Mary’s fear evaporates like fog on a coffin lid struck by sunlight.  A sudden thought invades her mind, filling it to all four corners – Maybe he’s done what he said.  Look closely and see her blue-depressed eyes turn brown.  See her face alive again, the drawn lines of grief slowly fading to smooth skin and sheer joy, her heart opening like morning glory bathed in light. 

Everything changes in this moment.  Mary makes room for the reality of a dead man raised from the grave.  Faith begins with the acceptance of the possibility of the new, the probability that life can come from death.

Whether quickly or gradually, I pray that this resurrection witness will be yours and that you will join your voices to the multitudes who have been transformed by the power of resurrection. 

Dear friends, we are buried with Christ by Baptism into his death, and raised with him to newness of life.  I call upon you, therefore, now that our Lenten observance has ended, to renew the solemn promises and vows of Holy Baptism, by which we once renounced Satan and all his works, and promised to serve God faithfully in his holy Church. 

 

[i] A word of background: Remember that John writes his gospel in a world that has no categories for resurrection.  Remember that Paul proclaims resurrection to a skeptical world – his testimony before Agrippa is the most telling example: I stand here, testifying to both small and great, saying nothing but what the prophets and Moses said would take place: “23that the Messiah* must suffer, and that, by being the first to rise from the dead, he would proclaim light both to our people and to the Gentiles.”  Paul appeals to Agrippa to believe the gospel.  Agrippa says, “Are you so quickly persuading me to become a Christian?”  *29Paul replies, “Whether quickly or not, I pray to God that not only you but also all who are listening to me today might become such as I am—except for these chains.”  I believe that I belong to this apostolic succession of resurrection preachers and I pray that all who are listening might become believers in Jesus.

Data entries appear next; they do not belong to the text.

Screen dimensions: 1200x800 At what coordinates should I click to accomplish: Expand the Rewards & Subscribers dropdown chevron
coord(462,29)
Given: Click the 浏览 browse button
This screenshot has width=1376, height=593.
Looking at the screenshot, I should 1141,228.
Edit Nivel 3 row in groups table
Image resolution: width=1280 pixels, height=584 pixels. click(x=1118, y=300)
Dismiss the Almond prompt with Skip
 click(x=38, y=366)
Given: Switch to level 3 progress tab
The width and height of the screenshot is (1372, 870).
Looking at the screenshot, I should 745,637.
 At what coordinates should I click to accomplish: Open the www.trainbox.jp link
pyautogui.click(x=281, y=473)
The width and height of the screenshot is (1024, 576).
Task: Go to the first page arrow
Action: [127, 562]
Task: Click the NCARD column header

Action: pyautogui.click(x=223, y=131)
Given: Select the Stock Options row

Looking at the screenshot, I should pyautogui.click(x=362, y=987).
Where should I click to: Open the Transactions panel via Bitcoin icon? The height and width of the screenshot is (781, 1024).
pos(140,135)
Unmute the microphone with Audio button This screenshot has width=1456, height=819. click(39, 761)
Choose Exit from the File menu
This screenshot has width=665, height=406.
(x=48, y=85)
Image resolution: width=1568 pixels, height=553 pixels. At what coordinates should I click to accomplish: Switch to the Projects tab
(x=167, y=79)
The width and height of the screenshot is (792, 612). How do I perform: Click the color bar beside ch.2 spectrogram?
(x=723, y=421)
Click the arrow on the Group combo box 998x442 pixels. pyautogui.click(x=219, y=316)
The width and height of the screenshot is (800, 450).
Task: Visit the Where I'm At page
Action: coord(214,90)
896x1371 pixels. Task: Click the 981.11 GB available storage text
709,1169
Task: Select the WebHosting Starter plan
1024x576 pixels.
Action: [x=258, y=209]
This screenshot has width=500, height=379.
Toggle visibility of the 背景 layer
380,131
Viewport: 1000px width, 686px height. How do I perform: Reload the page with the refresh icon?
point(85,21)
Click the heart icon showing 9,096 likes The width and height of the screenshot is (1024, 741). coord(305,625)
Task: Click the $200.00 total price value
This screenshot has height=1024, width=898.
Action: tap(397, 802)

[ii] Sarah Coakley, “The Resurrection and the ‘Spiritual Senses: On Wittgenstein, Epistemology, and the Risen Christ.”  Ellen Davis and Richard Hays, The Art of Reading Scripture.

[iii] It is not easy changing one’s world view, philosophy, conventional wisdom, way of looking at and perceiving reality.  Michel Foucault used the term episteme in his work The Order of Things to mean the strategic apparatus which permits us to separate out from among all the statements which are possible those that will be true or false.